Re: iSCSI Multipath (Load Balancing) vs RBD Exclusive Lock

[Date Prev][Date Next][Thread Prev][Thread Next][Date Index][Thread Index]

 




Hi Mike,

> For the easy case, the SCSI command is sent directly to krbd and so if
> osd_request_timeout is less than M seconds then the command will be
> failed in time and we would not hit the problem above.
> If something happens in the target stack like the SCSI command gets
> stuck/queued then your osd_request_timeout value might be too short.

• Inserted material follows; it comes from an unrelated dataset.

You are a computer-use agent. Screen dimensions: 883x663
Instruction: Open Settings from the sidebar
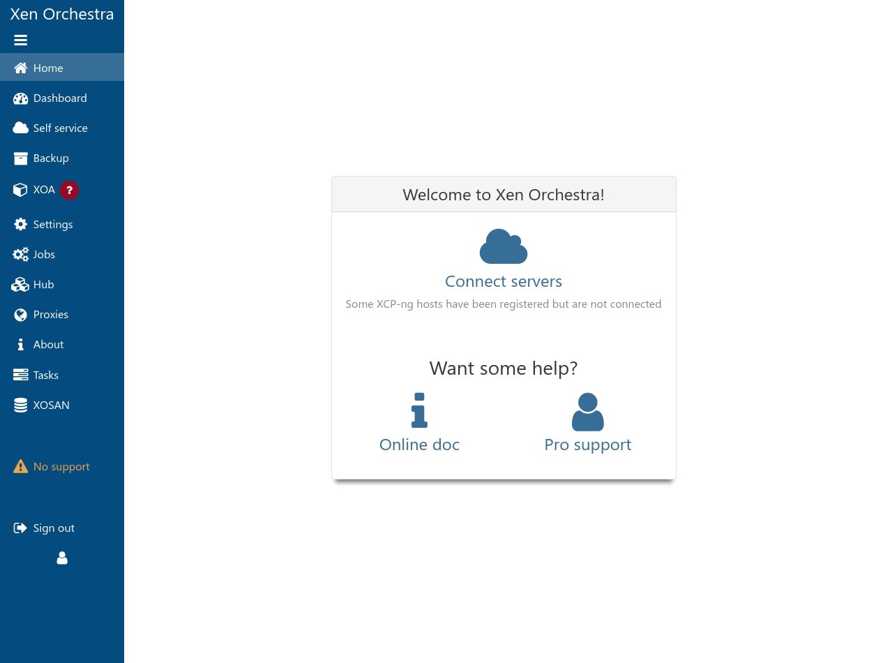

1)Currently the osd_request_timeout timer (req->r_start_stamp) is started
in osd_client.c this is late in the stack and as you mentioned things
could be stuck earlier. Is it be better to start this timer early
like in iscsi_target.c iscsit_handle_scsi_cmd() at start of processing
and propagate this value to osd_client ?
Even more accurate will be to use SO_TIMESTAMPING and timestamp the
socket buffers as they are received to compute time of current stream
position. We can also use TCP Timestamps (RFC 7323) sent from the client
initiator, which is enabled by default on Linux/Win/ESX. But this is
more work. What are your thoughts ?

2)I undertand that before switching the path, the initiator will send a
TMF ABORT can we pass this to down to the same abort_request() function
in osd_client that is used for osd_request_timeout expiry ?

Cheers /Maged

On 2018-03-08 20:44, Mike Christie wrote:

On 03/08/2018 10:59 AM, Lazuardi Nasution wrote:
Hi Mike,

Since I have moved from LIO to TGT, I can do full ALUA (active/active)
of multiple gateways. Of course I have to disable any write back cache
at any level (RBD cache and TGT cache). It seem to be safe to disable
exclusive lock since each RBD image is accessed only by single client
and as long as I know mostly ALUA use RR of I/O path.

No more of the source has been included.